I had vowed to be brave, however. Or at least learn how to be brave from my aunties. So I trained my eyes on the pork, readying myself for the inevitable
touching
. For distraction, I asked what time Tanglin Ah-Ma would typically get up to make
bak-zhang
. “See how much she is making lor,” Auntie Khar Imm said in Mandarin. “Make more then wake up earlier.” Which made perfect sense, of course. I was reminded of the futility of my pineapple tart interrogations. Perhaps I needed to not focus so much on the specifics of time and quantities. Living in New York, in all the jobs that I had had, I had found it hard not to be consumed with minutiae. When exactly was something supposed to happen? What exactly was to happen? What exactly were the details of Every Single Thing? I always needed to know—for work and also for my own sanity—before embarking on anything. Perhaps this had been the wrong approach to cooking all along. Perhaps it was time to start letting go.

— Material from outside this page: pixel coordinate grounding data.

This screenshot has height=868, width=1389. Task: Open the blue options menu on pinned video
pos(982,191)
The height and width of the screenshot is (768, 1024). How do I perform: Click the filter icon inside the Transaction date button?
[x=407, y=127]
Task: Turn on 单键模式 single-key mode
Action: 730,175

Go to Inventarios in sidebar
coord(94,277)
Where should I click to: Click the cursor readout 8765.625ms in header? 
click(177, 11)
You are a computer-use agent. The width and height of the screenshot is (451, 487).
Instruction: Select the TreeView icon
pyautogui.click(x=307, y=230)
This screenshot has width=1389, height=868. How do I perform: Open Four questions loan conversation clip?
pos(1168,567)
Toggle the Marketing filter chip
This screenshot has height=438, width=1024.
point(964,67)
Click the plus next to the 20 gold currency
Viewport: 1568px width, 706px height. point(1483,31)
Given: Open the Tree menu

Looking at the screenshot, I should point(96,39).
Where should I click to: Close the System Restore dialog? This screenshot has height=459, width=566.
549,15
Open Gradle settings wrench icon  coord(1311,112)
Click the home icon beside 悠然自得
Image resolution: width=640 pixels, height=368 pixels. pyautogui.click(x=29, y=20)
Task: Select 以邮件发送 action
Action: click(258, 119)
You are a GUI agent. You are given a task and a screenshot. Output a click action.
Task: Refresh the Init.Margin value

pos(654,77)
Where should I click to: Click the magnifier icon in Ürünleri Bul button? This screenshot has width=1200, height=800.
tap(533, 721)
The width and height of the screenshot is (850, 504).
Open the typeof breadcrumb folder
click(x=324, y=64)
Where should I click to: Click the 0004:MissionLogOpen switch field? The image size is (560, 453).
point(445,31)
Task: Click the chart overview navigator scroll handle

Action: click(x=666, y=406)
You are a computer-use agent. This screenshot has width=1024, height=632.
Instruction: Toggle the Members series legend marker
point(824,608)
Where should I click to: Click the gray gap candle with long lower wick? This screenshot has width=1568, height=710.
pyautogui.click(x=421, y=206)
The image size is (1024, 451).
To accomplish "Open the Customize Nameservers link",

With this new determination, the reformed, loosey-goosey me bellied up to the counter, ready to help. At first, this involved a great deal of watching. I watched Auntie Khar Imm mince the garlic cloves. I watched her dice the softened mushrooms. I watched her run the shallots through a food processor. Then I watched her bring a pot of water to boil, placing the pork belly and chunk of pork leg into the water for a quick boiling. After a few minutes, she whipped out a sharp chopstick and gestured for me to look as she jabbed it into the pork to see if it was cooked enough. “If it can go through easily, it’s done,” she said. I’d always wondered how seasoned cooks gauged how meat was done. In my own kitchen, my eagle-eyed staring at a grilling pork chop or simmering chicken never seemed to work out quite right. As I’d watch my guests start eating, I was never able to shake the feeling that, somehow, my meat had ended up overcooked or undercooked. (Eventually, I started delegating the monitoring of meat doneness to Mike—I just couldn’t handle the stress.)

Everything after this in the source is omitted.